My first voice was that of a peacekeeper. I learned unconsciously as a child to say only “pleasing” things. “If you can’t say something nice, then don’t say anything at all,” was the mantra in my home. That meant anger or questioning or anything less than “pleasant” went underground.
My second voice was that of adapting. We moved many times during my childhood in a military family. As I came to a new school, my deepest fear was “not fitting in” and possible rejection. So, unconsciously I took on the voice of one who would be accepted and popular. Laughing and perky? That would be me. Interested in sports? That would be me. A smart nerd and loves book? That would be me. And that continued for a great part of my life, becoming who I needed to be to be accepted.
Somewhere along the road, I longed for something more. Who was I really? There had to be more than the chameleon who kept changing with each world that I inhabited. So began my journey to find my own voice.
What I have realized during this quarantine time, as I have been cleaning out old files and closets, is how much this deep cleaning has been a metaphor for finding my authentic voice. If you come into my home, it looks pretty tidy and clean. If you start opening closets, it is a different story altogether!
At this time in my life, I have a small house and my therapy office is in my home. In my office, shuttered nicely behind attractive doors, are therapy files, saved research, clipped magazine articles, books, a CD player with hundreds of CD’s, an old Dell computer and other things too embarrassing to mention.
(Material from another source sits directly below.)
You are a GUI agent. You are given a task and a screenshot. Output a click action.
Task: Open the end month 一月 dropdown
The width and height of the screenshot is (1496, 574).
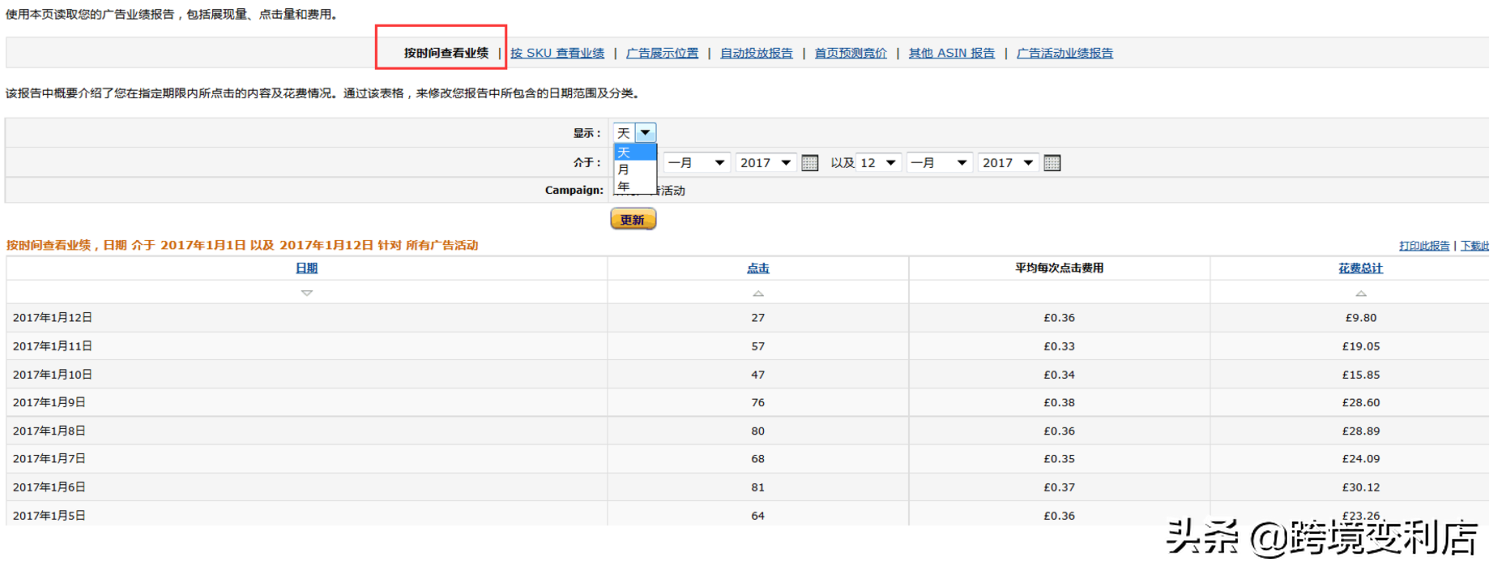(x=939, y=163)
My guest room closet is filled with winter clothes from living in the Appalachian Mountains that can’t bear to part with, but are no longer needed in Texas.
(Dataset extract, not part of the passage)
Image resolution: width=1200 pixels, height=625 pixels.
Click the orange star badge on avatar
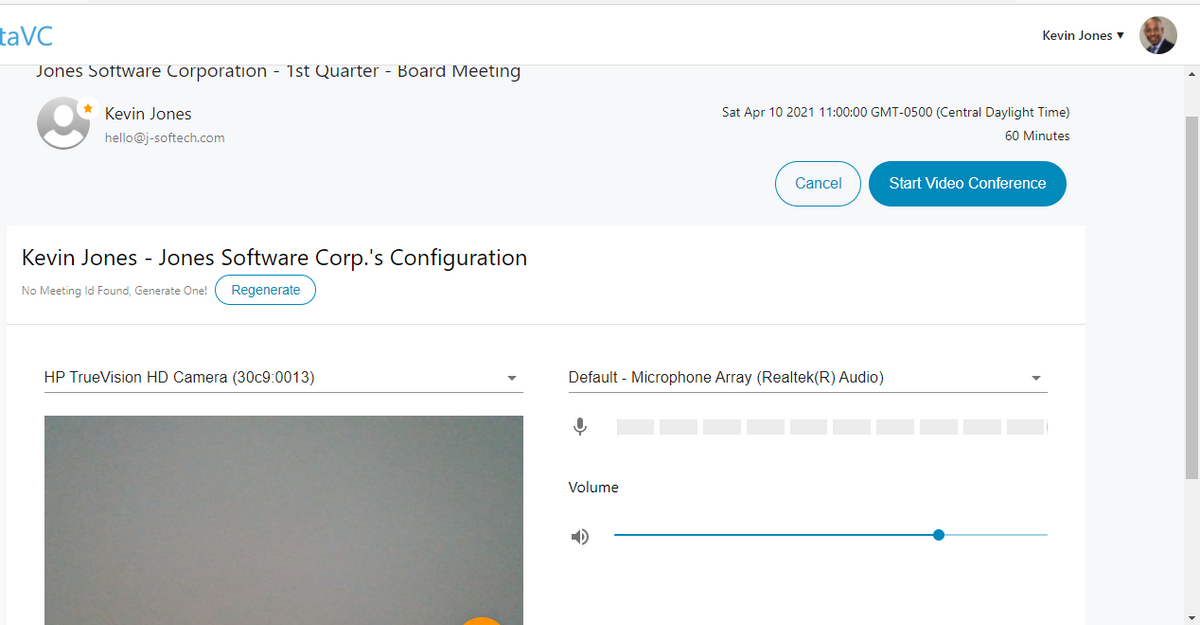[x=87, y=106]

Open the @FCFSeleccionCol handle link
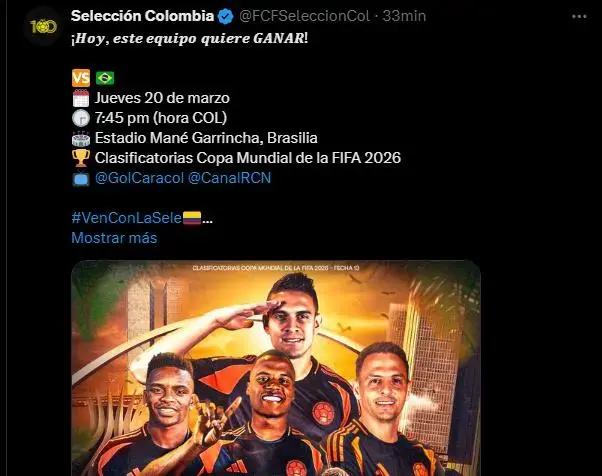click(304, 16)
Since I am not seeing clients in my office during this quarantine, I decided to open the doors and take everything out and begin the “holy task of sorting.” Right now my therapy room looks like the aftermath of a hurricane. My impulse is to quickly put it back in the closet before someone sees it! Isn’t that how it is when we begin to let go of the chameleon and dare to begin the deep journey to explore “Who am I really?” It is almost overwhelming, and we want to quickly go back to what we know. Long forgotten memories come out of the closet. Broken relationships resurface. Anger at others for asking us to be someone other than who we really are suddenly flares up. Anger for giving ourselves away bursts forth. Regrets. Shame.
I have found that it is overwhelming to tackle the whole journey at once. We often get too discouraged, too depressed, too exhausted or too anxious and decide it is safer to go back to the way we were. It is important to know that we can do a small piece at a time. It is also important to know that it will get worse before it gets better. There’s a reason those feelings and experiences are hidden away in the closet. The pain and the shame are often too much to bear, so we unconsciously pack them away and close the door while the room looks charming and tidy.
What I have realized is that the grime builds up gradually over the years, both in my closet and in our lives. Each time we make a choice to hide who we really are because we would be embarrassed or rejected, we go deeper into hiding.
We find our authentic self as we courageously dive into the unknown parts of ourselves, the disowned parts of ourselves, and the parts of ourselves we are carrying for others. It is only when we dare, piece by piece, to take it out and observe it and feel the feelings around it that we are able to make new choices. Is this something I want to let go of? Is this a part I want to heal and return transformed? Is this a part I need to lay aside for awhile and come back to at another time?
As you enter this courageous, fearful and exciting journey to find your authentic self, the voice that will emerge will be truly yours. You will sing the song that you were meant to sing! The magnificent voice that has been hidden under all the accumulated layers throughout the years will begin to appear at the most unexpected times!
May you find trusted companions along the way. As you come home to yourself, may you find, along with Dorothy from the Wizard of Oz, that home was always there just waiting for you to open the door.